Source information
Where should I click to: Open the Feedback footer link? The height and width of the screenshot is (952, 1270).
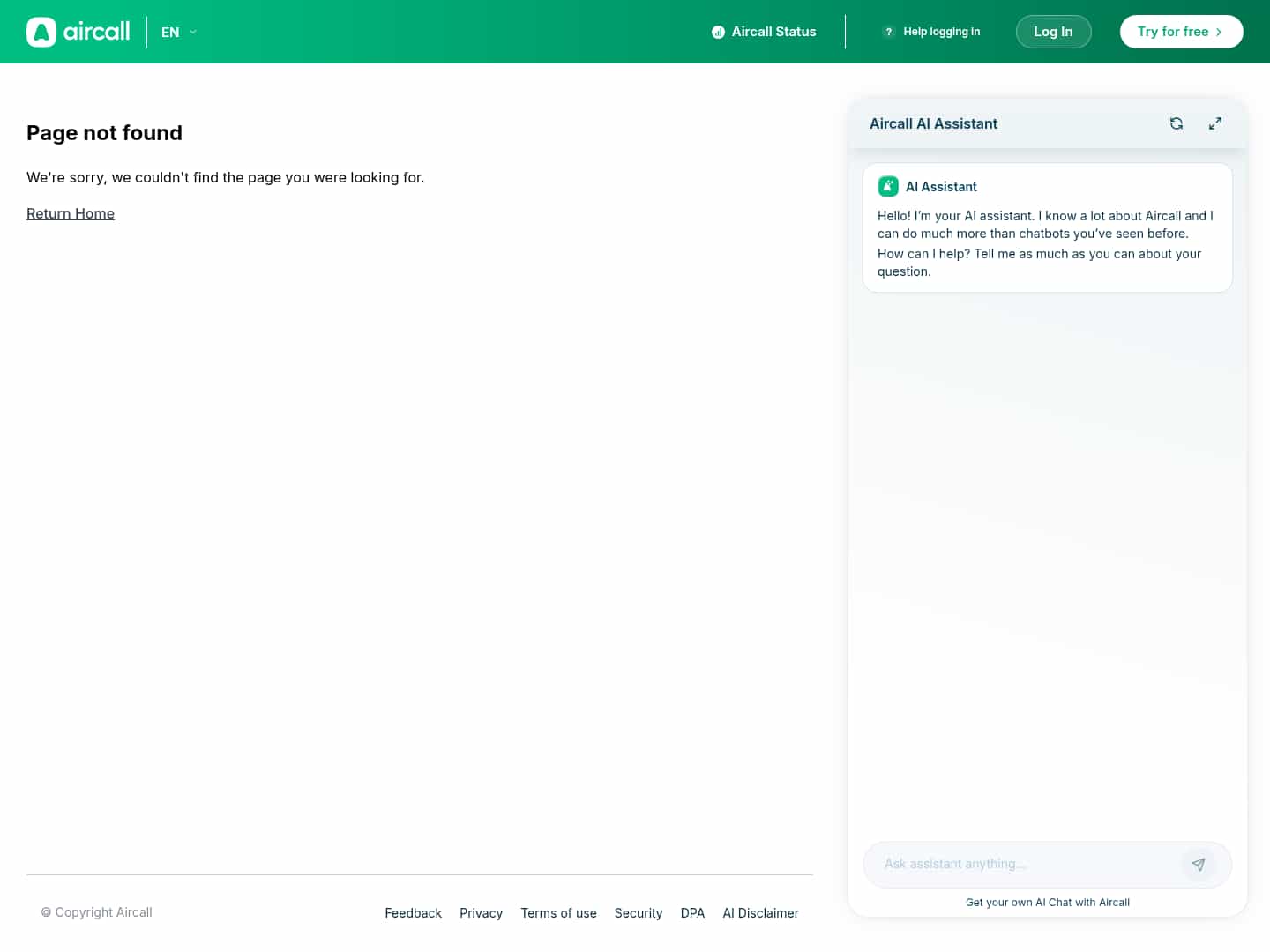click(x=413, y=913)
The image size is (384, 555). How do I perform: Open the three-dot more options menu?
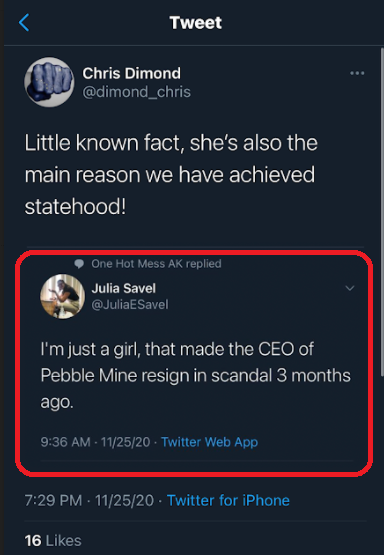357,73
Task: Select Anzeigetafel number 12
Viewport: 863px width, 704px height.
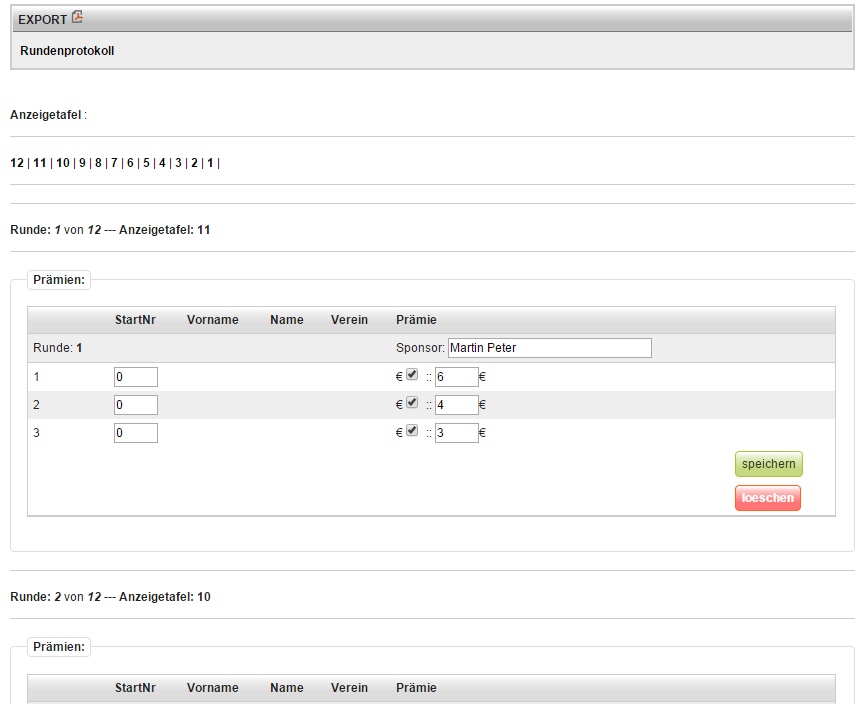Action: [17, 163]
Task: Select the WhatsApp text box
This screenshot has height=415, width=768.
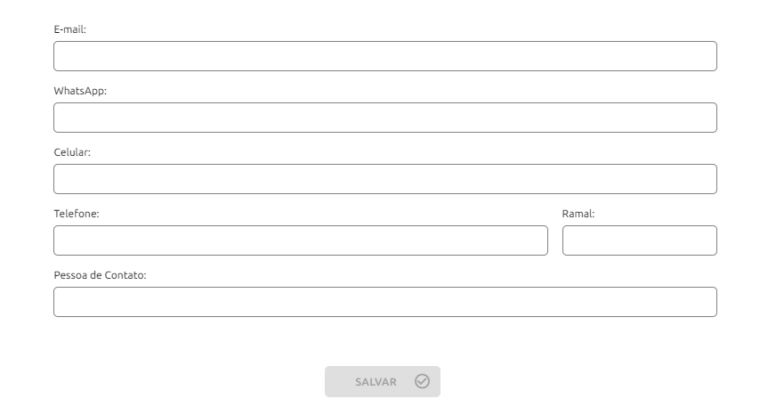Action: 385,118
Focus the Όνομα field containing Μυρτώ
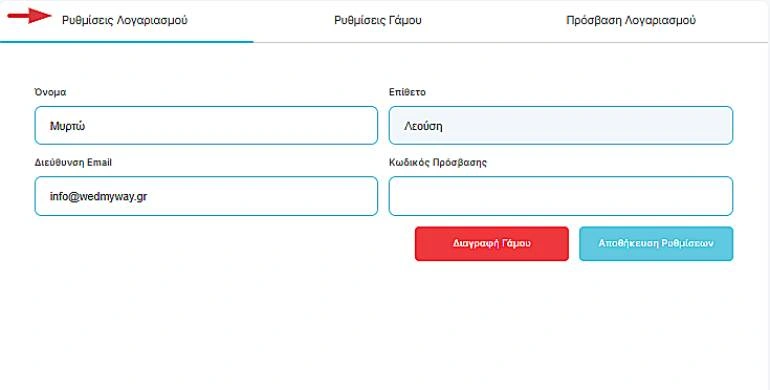Screen dimensions: 770x390 tap(206, 126)
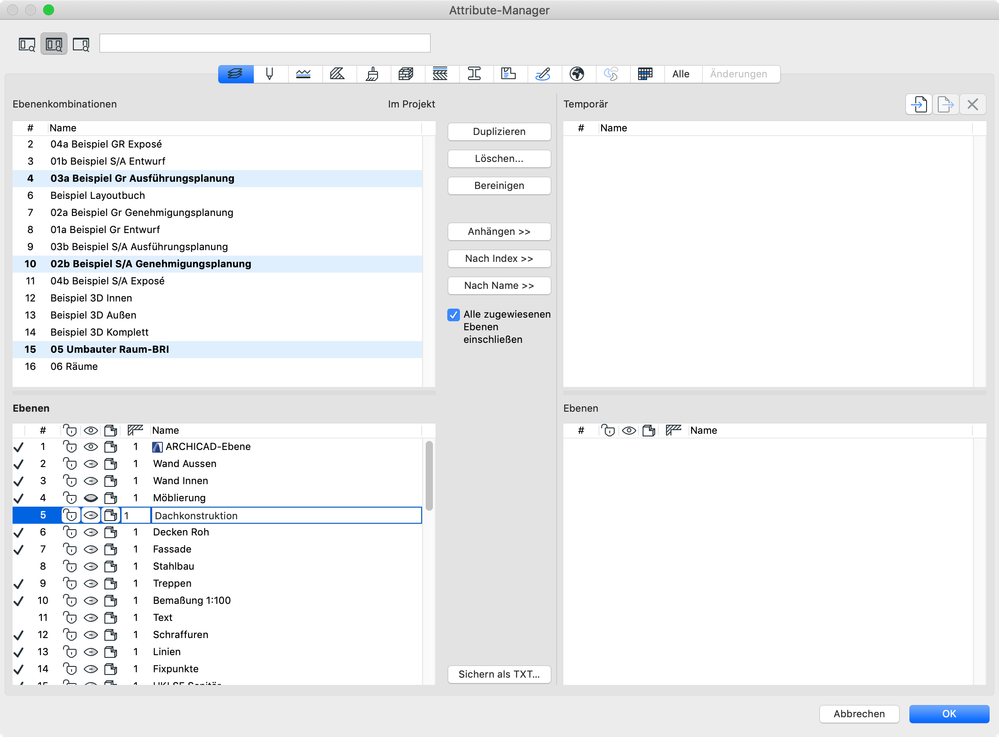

Exercise
Extract every line containing the string "Task" from the material.

Exercise result
Task: Select Anzeigetafel number 12
Task: Select the WhatsApp text box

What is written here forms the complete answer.